For the data below, restate word for word only the lines from the line containing "Charity (744, 866)" through the line containing "Loneliness (749, 1054)", both ends included.

--- INPUT FOR THIS TASK Enclosed Below ---

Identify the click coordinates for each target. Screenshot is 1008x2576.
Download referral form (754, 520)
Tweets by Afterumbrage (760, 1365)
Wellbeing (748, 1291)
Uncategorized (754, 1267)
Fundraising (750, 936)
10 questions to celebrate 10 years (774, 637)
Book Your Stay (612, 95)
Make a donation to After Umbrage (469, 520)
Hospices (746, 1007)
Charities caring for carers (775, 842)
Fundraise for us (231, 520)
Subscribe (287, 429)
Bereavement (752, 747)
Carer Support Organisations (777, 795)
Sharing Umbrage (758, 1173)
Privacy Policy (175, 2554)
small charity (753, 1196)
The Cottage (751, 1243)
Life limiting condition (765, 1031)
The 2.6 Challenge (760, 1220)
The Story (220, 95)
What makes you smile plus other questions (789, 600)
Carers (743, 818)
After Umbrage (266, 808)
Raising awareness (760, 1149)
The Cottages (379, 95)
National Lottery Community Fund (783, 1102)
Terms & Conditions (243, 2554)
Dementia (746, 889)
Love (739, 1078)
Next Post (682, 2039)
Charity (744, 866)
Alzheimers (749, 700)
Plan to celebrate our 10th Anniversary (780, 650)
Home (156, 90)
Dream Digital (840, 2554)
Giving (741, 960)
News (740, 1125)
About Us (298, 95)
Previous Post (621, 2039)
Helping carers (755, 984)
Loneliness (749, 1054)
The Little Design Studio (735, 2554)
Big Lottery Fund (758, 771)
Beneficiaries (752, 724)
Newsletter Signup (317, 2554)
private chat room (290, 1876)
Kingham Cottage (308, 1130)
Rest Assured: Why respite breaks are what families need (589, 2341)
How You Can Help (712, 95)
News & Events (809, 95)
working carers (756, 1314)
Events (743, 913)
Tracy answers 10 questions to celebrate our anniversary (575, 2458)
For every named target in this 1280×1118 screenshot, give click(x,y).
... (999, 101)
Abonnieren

--- End of Enclosed INPUT FOR THIS TASK ---

RESULT BELOW:
Charity (744, 866)
Alzheimers (749, 700)
Plan to celebrate our 10th Anniversary (780, 650)
Home (156, 90)
Dream Digital (840, 2554)
Giving (741, 960)
News (740, 1125)
About Us (298, 95)
Previous Post (621, 2039)
Helping carers (755, 984)
Loneliness (749, 1054)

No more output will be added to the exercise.